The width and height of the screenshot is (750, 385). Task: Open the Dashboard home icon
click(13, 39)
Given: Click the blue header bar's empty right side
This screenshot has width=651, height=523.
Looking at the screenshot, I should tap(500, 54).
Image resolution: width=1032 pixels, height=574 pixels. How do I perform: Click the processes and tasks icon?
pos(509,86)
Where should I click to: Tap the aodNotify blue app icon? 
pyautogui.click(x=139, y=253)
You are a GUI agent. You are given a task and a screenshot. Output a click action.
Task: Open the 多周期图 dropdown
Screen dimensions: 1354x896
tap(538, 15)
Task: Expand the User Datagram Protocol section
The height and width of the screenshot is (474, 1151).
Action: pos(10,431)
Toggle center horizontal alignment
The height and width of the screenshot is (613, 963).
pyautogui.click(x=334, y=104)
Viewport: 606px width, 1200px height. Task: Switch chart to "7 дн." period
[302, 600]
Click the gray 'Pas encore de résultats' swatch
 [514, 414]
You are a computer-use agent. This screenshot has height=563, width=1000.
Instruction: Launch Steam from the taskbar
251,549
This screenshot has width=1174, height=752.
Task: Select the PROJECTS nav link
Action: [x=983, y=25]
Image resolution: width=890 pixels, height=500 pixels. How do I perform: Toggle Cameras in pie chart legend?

+ + + + + + +

▸ Exercise details
For this exercise, copy the lines from the one that contains "Task: Expand the" through the last line of the records, exactly and only those.

▸ Written answer
Task: Expand the User Datagram Protocol section
The height and width of the screenshot is (474, 1151).
Action: pos(10,431)
Toggle center horizontal alignment
The height and width of the screenshot is (613, 963).
pyautogui.click(x=334, y=104)
Viewport: 606px width, 1200px height. Task: Switch chart to "7 дн." period
[302, 600]
Click the gray 'Pas encore de résultats' swatch
 [514, 414]
You are a computer-use agent. This screenshot has height=563, width=1000.
Instruction: Launch Steam from the taskbar
251,549
This screenshot has width=1174, height=752.
Task: Select the PROJECTS nav link
Action: [x=983, y=25]
Image resolution: width=890 pixels, height=500 pixels. How do I perform: Toggle Cameras in pie chart legend?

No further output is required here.